One brand that has taken the plunge is Leema Acoustics. While some of their earlier products took the multi DAC route, more recent products are built around what Leema refers to as the ‘Quattro Infinity’ module. This is an FPGA based DAC that offers the promise of ‘future proofing’ (a term so elastic in meaning as to warrant those quote marks) thanks to then being completely swappable. The latest product to feature this technology is the Libra DAC- a product that is both ambitious and- depending on how you look at it- not exactly a DAC.

This is because although it has plenty of digital inputs- and believe me, as we’ll cover in a bit, it has bloody loads of them- the Libra also has a healthy collection of analogue connections too and all of these have a volume control at their disposal.

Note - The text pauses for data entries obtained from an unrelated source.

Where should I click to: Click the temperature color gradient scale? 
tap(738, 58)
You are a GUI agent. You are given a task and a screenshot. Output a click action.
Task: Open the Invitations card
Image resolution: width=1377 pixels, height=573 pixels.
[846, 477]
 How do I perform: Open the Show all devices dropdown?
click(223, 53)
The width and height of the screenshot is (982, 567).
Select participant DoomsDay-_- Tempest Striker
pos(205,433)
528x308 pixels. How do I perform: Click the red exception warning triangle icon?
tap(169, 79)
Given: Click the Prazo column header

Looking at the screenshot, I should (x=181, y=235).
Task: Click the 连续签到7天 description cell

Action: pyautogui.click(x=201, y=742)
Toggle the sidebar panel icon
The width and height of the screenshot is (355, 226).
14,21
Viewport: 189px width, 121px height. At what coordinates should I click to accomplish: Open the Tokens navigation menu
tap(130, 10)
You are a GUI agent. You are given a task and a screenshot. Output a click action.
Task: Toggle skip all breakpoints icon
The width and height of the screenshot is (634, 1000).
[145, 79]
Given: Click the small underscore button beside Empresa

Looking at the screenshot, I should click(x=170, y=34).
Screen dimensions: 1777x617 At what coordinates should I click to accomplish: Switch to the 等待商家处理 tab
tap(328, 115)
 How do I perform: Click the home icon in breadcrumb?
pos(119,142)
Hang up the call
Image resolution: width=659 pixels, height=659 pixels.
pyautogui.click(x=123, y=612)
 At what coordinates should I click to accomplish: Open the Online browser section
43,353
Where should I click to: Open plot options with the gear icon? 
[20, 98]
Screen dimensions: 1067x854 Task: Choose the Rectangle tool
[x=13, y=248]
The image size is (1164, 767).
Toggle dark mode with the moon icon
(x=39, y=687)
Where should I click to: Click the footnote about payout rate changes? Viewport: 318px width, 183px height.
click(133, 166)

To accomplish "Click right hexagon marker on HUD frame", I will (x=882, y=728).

As such, the Libra makes a fairly strong case to be something a little different to rivals and if it genuinely does the things it is supposed to, it could be a very interesting piece of equipment indeed so without further ado, we need to plough through that considerable specification. Sitting comfortably? Then we’ll begin.

Leema-1

The Libra is the result of Leema’s own Lee Taylor and Mallory Nicholls going back to basics in the business of digital to analogue conversion and addressing the areas that they believe are most important to the process. To this end, the Quattro Infinity is intended to fully balance the signal the Libra handles at every point including the management of the digital stream. The Libra is equipped with two DACs that are on completely separate paths. The digital stream is then further processed to produce a plus phase and a minus phase which is passed through the two sides of each DAC chip so that any common noise is cancelled on reintegration .The Infinity bit refers to the channel separation of this arrangement being infinite.

The Quattro Infinity arrangement is extremely clever but is designed to handle LPCM. As you can’t sell digital products that don’t do DSD these days (even though the catalogue of DSD material remains pretty niche), an additional Cirrus Logic CS4392 DAC is attached to each channel to allow for DSD64 and 128 to be handled as well as DXD. Interestingly, the Libra also supports DSD over coax, although I’ve no idea what sort of device can send this sort of signal.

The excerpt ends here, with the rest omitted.